Post by Mattia Sturlese, PhD.
Recently, we derived the structure of the prestin transmemebrane domain by combining bioinformatics, homology modeling, and MD simulations with extensive experimental work. Prestin (SLC26A5), a member of the SLC26/SulP anion transporter family localized in the outer plasma membrane of the outer hair cells (OHCs), is a motor protein essential for auditory processing. Motor proteins are a fascinating class of proteins able to transform molecular events into movements.
Prestin, a highly responsive piezoelectric transducer of unclear mechanism of action
Classical molecular motors are driven by ATP hydrolysis while prestin acts through a chlorine dependent intrinsic voltage sensor (IVS). In prestin, intracellular binding of a chloride ion induces a very large structural rearrangement – determined by the membrane potential – that endows this motor protein with a motility-related charge movement or nonlinear capacitance (NLC). One of the most attractive peculiarities of this mechanism relies on time scale in which this molecular event occurs, as it is remarkably faster than that of other cellular motor proteins. In a nutshell, prestin is a piezoelectric transducer able to convert membrane potential into macromolecular movement extremely efficiently. In fact, the piezoelectric coefficient in OHCs (20 fC/nN) is four orders of magnitude greater than found in man-made crystals used in electronic devices or manipulators. Despite its established physiological role as a key element in the high acuity of mammal hearing through cochlear amplification, it is essentially unknown how prestin can generate mechanical force. To date there are no known structures for the SLC26/SulP superfamily of anion transporters.
Computational modeling towards a predicted 3D prestin structure
Sequence-based bioinformatic analyses indicated the NCS2 and SulP transported families as possible candidates for homology modeling. Using hidden Markov models (HMMs) and their profile analysis we identified the uracil transporter UraA (PDB: 3QE7) as the best and most meaningful template for homology modeling. In order to validate the biophysics of this model we collected 150ns of atomistic molecular dynamics simulations using ACEMD. The MD simulation data showed that although there were defined local differences between the two models the two conserved the global fold and topology of UraA at equilibrium, thus corroborating the validity of our model. Thus, the prestin transmembrane domain appeared to be composed of 14 transmembrane segments organized into a 7+7 inverted repeat fold. Appropriate 3D structures to be used in further analysis were obtained by cluster selection.
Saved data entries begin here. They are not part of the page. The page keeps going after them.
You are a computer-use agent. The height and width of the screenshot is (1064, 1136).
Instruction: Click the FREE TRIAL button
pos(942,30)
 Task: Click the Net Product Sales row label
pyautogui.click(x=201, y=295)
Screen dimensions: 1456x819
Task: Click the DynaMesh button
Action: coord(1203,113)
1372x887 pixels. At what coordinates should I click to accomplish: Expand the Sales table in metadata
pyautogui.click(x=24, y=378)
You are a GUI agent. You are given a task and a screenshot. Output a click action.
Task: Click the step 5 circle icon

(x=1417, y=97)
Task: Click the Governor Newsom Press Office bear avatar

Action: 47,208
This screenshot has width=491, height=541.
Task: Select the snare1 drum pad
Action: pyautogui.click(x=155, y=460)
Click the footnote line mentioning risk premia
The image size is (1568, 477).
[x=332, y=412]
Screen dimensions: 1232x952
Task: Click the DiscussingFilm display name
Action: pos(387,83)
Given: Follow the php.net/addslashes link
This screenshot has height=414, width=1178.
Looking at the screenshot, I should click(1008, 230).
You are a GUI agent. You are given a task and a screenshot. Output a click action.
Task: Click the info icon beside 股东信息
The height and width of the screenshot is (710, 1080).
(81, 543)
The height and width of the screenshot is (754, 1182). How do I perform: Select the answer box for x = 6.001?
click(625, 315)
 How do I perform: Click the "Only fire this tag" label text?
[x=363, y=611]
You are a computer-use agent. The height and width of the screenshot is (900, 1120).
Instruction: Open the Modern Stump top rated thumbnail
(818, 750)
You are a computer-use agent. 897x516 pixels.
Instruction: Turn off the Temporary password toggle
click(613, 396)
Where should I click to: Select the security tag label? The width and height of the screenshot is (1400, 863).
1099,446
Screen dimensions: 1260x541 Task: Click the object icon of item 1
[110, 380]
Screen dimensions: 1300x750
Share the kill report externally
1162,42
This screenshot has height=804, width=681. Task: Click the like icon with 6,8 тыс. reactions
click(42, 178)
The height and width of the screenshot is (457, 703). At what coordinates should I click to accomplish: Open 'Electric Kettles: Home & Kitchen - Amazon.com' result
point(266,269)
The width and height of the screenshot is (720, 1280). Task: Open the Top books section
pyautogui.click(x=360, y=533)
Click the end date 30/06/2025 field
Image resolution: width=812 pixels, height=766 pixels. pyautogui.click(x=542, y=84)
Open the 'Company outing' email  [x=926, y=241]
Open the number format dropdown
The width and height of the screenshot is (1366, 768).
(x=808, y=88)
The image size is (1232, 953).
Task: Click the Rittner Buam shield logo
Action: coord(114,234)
Experimental validation of the model and understanding of the molecular basis for prestin’s activity
We continued validating the topology of the homology model using a substituted Cys accessibility method (SCAM).The SCAM results showed a notable agreement with water-protein contacts as derived from MD simulations. Importantly, the pattern of accessibility is in full agreement with the predicted topology (Fig 1), corroborating the model and UraA as an appropriate template for modelling SLC26. Solute accessible pathways were identified by analyzing the internal solvated areas and calculating the residence probability of explicit water molecules during the last 50 ns of the MD simulation. The central cavity is readily accessible from the intracellular space but occluded from the extracellular space by a constriction that precludes permeation from the exterior to the central cavity. A SCAM scan along the entire TM10 provided experimental confirmation of the model results; amino-acid positions predicted to contribute to the central cavity and its intracellular entrance were accessible to intracellular, but not extracellular MTS reagents. The accuracy of the model and the information from the MD simulations has also allowed identification of a candidate central binding site validated experimentally though mutagenesis.
Reference and further reading:
*Gorbunov, D., *Sturlese, M., Nies, F., Kluge, M., Bellanda, M., Battistutta, R., and ^Oliver, D. (2014). Molecular architecture and the structural basis for anion interaction in prestin and SLC26 transporters. Nat Commun 5.
Dallos, P., and Fakler, B. (2002). Prestin, a new type of motor protein. Nat Rev Mol Cell Biol 3, 104–111.
Oliver, D., He, D.Z.Z., Klöcker, N., Ludwig, J., Schulte, U., Waldegger, S., Ruppersberg, J.P., Dallos, P., and Fakler, B. (2001). Intracellular Anions as the Voltage Sensor of Prestin, the Outer Hair Cell Motor Protein. Science 292, 2340 –2343.
Zheng, J., Shen, W., He, D.Z.Z., Long, K.B., Madison, L.D., and Dallos, P. (2000). Prestin is the motor protein of cochlear outer hair cells. Nature 405, 149–155.